ENUNCIADO DA TAREFA 1:
Digite novamente o trecho do texto sobre falar em público começando em "Confiança demais para" e terminando em "muito a aprender.".

PASSAGEM CITADA:
%%

Confiança demais para falar em público

Nãnaninanã. Pode tirando o cavalinho da chuva, porque falar em público não é só aprender algumas regrinhas e imaginar que nunca mais vai sofrer diante da platéia. Essa história de achar que com algumas poucas horas de tribuna já se transformou num Rui Barbosa, e que os ouvintes sempre se renderão ao seu charme é assinar, com firma reconhecida, o atestado de quem ainda tem muito a aprender.

Fique satisfeito se sentir um pouquinho de medo antes de falar em público. Esse desconforto fará com que você respeite os ouvintes e se prepare de maneira mais adequada. Aquele que bate no peito e diz: "xacomigo", pode me dar o assunto que quiser e me colocar diante de qualquer tipo de platéia que tiro de letra, é um perigo. Na primeira vacilada poderá encontrar uma armadilha que o fará se sentir como o mais desavisado dos principiantes. O pior é que com o tempo a pessoa vai se sentindo tão confiante que começa ir para a frente do público com a certeza de que tudo sempre dará certo, sem nenhum acidente de percurso. Posso dar meu testemunho pessoal - falo em público profissionalmente há 27 anos, e garanto que toda vez é uma nova experiência.

Já fiz um determinado tipo de palestra milhares de vezes, sem exagero, e não deveria encontrar nenhuma novidade para repeti-la, mas nunca funciona do mesmo jeito. Num dia perco o ritmo, no outro não consigo sensibilizar os ouvintes, numa outra oportunidade fico desconcentrado. Enfim, o que não falta é surpresa a cada apresentação. Na verdade são tantas situações inusitadas que nem deveria me surpreender mais.
Esteja sempre bem preparado para mudar suas estratégias de acordo com as circunstâncias que encontrar. Nunca considere imutável um plano de ação, por mais bem elaborado que tenha sido. Conscientize-se de que comunicação não é uma ciência exata e, principalmente, de que as regras foram feitas para nos ajudar, mas não são suficientes para prever todos os detalhes que poderão surgir quando estamos falando em público.

%%

[Registros sobre coordenadas de alvos]
%%

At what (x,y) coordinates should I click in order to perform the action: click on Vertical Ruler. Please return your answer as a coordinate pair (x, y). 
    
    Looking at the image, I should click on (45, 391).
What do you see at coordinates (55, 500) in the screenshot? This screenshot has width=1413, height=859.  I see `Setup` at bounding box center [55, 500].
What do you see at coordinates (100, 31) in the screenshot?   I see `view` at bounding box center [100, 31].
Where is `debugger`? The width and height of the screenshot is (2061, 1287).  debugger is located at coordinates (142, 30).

%%

ENUNCIADO DA TAREFA 2:
Coloque em uma lista numerada as linhas dos registros começando na linha que contém "What do you see at coordinates (55, 500)" e terminando no fim dos registros, incluindo ambas as extremidades e omitindo as linhas em branco.

RESPOSTA COMPLETA 1:
Confiança demais para falar em público

Nãnaninanã. Pode tirando o cavalinho da chuva, porque falar em público não é só aprender algumas regrinhas e imaginar que nunca mais vai sofrer diante da platéia. Essa história de achar que com algumas poucas horas de tribuna já se transformou num Rui Barbosa, e que os ouvintes sempre se renderão ao seu charme é assinar, com firma reconhecida, o atestado de quem ainda tem muito a aprender.

RESPOSTA COMPLETA 2:
1. What do you see at coordinates (55, 500) in the screenshot? This screenshot has width=1413, height=859.  I see `Setup` at bounding box center [55, 500].
2. What do you see at coordinates (100, 31) in the screenshot?   I see `view` at bounding box center [100, 31].
3. Where is `debugger`? The width and height of the screenshot is (2061, 1287).  debugger is located at coordinates (142, 30).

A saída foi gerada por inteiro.